4. Be a specialist, not a generalist
This is one mistake many make. They try to be a jack of all trades, responding to job postings that require all sorts of skills or abilities. It’s understandable when starting out to try and land as many jobs as you can, but in the end, if you are all over the map of what you have done, future clients have a hard time pinpointing your real skills.
Back to my hubby, Ken’s list of skills are all based on non-fiction writing and editing. There is not a whim of fiction mentioned, nor is there any skill listed that is not about writing and editing. That is it for him. He specializes in non-fiction, period. He does get invites to jobs focused on different skills, and he declines many of them. The point is to build up a foundation of being great in one area. This leads to great reviews as well – which help land more jobs! That’s a win-win.
5. Close stagnant jobs
We have often experienced starting work with a client, and they drift away. A recent example, Ken took on a job to write 4 articles. Even though the client funded the entire project (put the full amount in escrow), he become unresponsive after Ken delivered two articles. You might initially think the client is not happy with the work and didn’t want to pursue working together any further. However in this case, and this is common, the client had already paid for the work ahead of time. Which make us try to second guess what the client is thinking. If they truly were not satisfied they would ask for the remainder of the escrow back, but they don’t do that either. The project just stalls out.

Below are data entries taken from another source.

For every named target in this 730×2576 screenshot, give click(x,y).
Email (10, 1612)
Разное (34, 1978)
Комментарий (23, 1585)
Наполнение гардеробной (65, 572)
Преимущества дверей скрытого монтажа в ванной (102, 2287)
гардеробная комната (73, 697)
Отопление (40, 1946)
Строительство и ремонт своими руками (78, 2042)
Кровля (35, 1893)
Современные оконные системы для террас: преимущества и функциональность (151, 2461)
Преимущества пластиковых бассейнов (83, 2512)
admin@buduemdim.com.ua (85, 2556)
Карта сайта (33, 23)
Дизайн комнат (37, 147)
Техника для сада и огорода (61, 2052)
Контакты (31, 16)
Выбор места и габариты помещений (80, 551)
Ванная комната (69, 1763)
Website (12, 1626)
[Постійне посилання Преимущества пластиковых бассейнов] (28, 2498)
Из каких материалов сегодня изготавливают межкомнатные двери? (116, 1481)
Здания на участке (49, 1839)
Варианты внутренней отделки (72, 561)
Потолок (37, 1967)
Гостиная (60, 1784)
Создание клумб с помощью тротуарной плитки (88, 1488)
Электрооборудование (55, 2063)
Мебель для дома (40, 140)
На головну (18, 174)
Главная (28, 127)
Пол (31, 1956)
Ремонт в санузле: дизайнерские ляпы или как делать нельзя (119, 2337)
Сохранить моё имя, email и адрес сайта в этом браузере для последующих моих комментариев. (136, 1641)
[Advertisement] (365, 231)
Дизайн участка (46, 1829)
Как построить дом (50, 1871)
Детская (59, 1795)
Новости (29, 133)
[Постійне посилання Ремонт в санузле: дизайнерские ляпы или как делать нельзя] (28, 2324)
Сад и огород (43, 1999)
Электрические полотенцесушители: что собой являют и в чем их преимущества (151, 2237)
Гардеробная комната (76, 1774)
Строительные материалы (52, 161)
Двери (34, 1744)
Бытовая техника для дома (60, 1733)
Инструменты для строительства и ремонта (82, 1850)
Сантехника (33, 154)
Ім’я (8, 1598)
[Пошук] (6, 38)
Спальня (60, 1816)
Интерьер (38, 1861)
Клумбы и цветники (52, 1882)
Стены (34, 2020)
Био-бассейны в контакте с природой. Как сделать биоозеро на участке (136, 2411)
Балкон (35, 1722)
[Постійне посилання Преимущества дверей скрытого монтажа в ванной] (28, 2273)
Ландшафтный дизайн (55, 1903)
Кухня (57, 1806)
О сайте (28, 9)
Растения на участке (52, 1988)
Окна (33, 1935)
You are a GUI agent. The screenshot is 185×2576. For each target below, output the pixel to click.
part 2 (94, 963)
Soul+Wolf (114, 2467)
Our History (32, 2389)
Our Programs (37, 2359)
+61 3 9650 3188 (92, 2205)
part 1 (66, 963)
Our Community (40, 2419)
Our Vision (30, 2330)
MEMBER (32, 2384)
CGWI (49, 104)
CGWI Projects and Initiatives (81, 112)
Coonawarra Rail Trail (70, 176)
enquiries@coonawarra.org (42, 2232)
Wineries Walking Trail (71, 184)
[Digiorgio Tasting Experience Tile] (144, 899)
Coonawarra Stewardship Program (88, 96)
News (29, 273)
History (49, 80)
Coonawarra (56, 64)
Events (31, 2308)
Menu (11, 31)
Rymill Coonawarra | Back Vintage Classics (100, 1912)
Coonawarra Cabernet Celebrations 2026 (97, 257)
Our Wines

We checked with Upwork what to do when this happens and they suggested that we end the contract, and return the remaining escrow. We were told that jobs that show significant lack of activity will ding your job success score. You want to keep that score as high as possible, so – end those lingering, going nowhere jobs.
One more for ya! Before applying for a job, research the employer. You won’t likely know who the client is (Upwork will not show you that info), however you can see what other jobs they have run through Upwork, as well as seeing the types of reviews they have left for other freelancers, and the rating that other freelancers have left for the client.
This is valuable information. The advice is to steer away from any clients who leave bad reviews or feedback. We have worked both sides of the Upwork fence (we have been clients hiring freelancers) – and it is our position that unless a freelancer outright did something horrible (like plagiarizing work), then we always give a 5 star rating. Just our style, not saying if it is right or wrong. However we see this same approach with other clients. Many leave a 5 star. If you see where a client has left a number of less than 5 star reviews (sure some freelancers do not deserve the 5 stars), then the odds are good that you will not get a 5 star review either. Some clients are just not “nice” about it. So don’t apply for jobs from clients like that. Even though it might feel like you may have lost out on earning some income, you will likely lose more work if your reviews are not stellar.
Upwork is an active site where thousands of people make a good income working from home. It does take some work to understand how to best succeed on there. Be patient but be consistent. Over time, if you give it your 110% effort, you will have a good income stream from freelancing on Upwork. Good luck!